PS: Den schönsten Mörser samt Stößel habe ich in Kambodscha gefunden, wo ja wie schon erwähnt Holz spottbillig ist. Da gab es bei einem Händler einen sicherlich Medizinball-großen Mörser aus lackiertem Holz für sechs Dollar. Problem war dann nur, das Ding mit ins Flugzeug zu nehmen.
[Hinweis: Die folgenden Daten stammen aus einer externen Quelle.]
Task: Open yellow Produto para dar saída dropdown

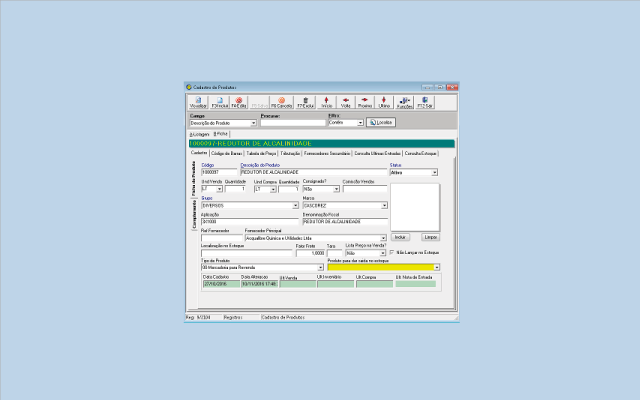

Das wäre also der ideale Tipp für den rucksackreisenden Amerikaner, aber da sein Eintrag schon zwei Jahre alt ist, ist er sicherlich nicht mehr in der Gegend.
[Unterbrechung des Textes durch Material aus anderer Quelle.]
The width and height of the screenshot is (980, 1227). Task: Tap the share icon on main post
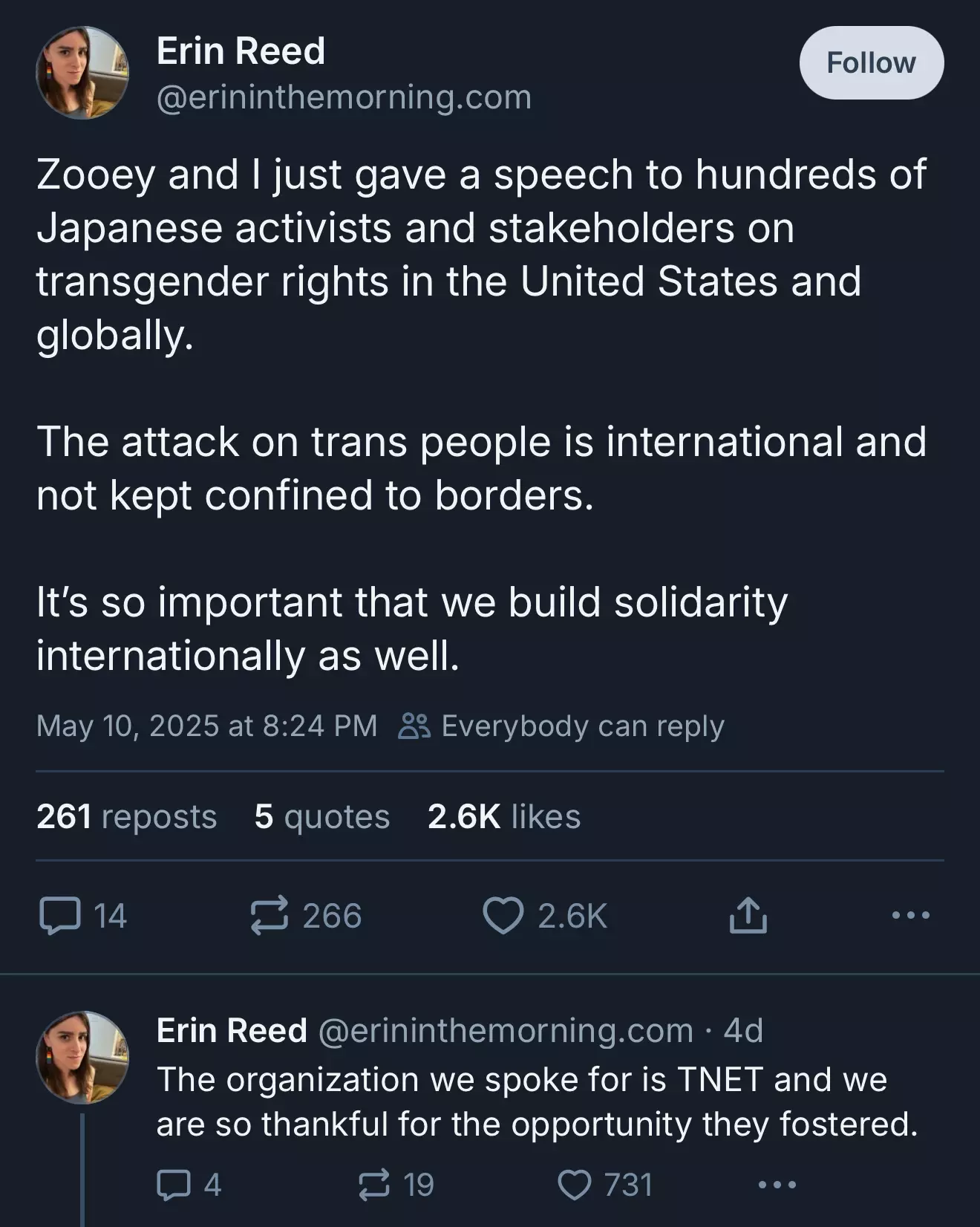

2 Responses to Von Mörsern und Taxifahrern

  1. Benem says:

    Naja, bei so ein paar Sachen hat er ja nicht ganz unrecht…
    Trotzdem wuerde ich auf der Stelle wiederkommen wenn ich die Moeglichkeit haette, denn die Vietnamesen sind eindeutig was ganz besonderes.

    Ben

  2. Jowi says:

    Hi David!
    Ich finde, Du hast diesem idiotischen Blogbeitrag eines ungebildeten und bornierten Amerikaners zu viel Ehre angetan.
    Wenn man das Leben nicht akzeptieren kann, das Menschen ausserhalb von vielleicht South Dakota für sich organisieren, dann sollte man halt keine Weltreisen machen – schon gar nicht mit hochschwangerer Frau.
    Ich bin jetzt seit einem Jahr in Hanoi, könnte auch die eine oder andere unfreundliche/lustige Geschichte erzählen. Aber für mich ist das Land und seine Menschen vor allem faszinierend. Über die Frechheit und die Betrügereien kann man doch einfach lachen, so wie die Vietnamesen, wenn man sie erwischt.
    Auch über die ewige Touristenklage mit dem ach so schrecklichen Verkehr kann ich nur lachen. Ich finde es viel besser, wenn die Leute aufmerksam und langsam auf der Strasse ihren direkten Weg suchen, als wenn sie, wie in Deutschland, blindlings mit Karracho los brettern, nur weil sie Vorfahrt haben. Die völlig fehlende Rechthaberei hier fehlt mir überhaupt nicht.
    Ich finde, die Vietnamesen sind zu Recht stolz auf ihr kleines Land: kein Anderes hat so erfolgreich alle Versuche der Fremdherrschaft überstanden. Sie sind jetzt dabei, den Begriff des Tigerstaates wörtlich zu nehmen und raubtierartig auf der Jagd nach dem persönlichen Glück. Die Amerikaner waren früher genauso, aber sie haben besser gelernt, es nicht so deutlich zu zeigen.
    Wenn jemandem das nicht gefällt, dann kann er ja daheim bleiben. Er wird nie ermessen, was er Schönes versäumt hat. (Er würde vielleicht nichts versäumen, weil gar nicht die Sinnesorgane hätte, es zu erleben.)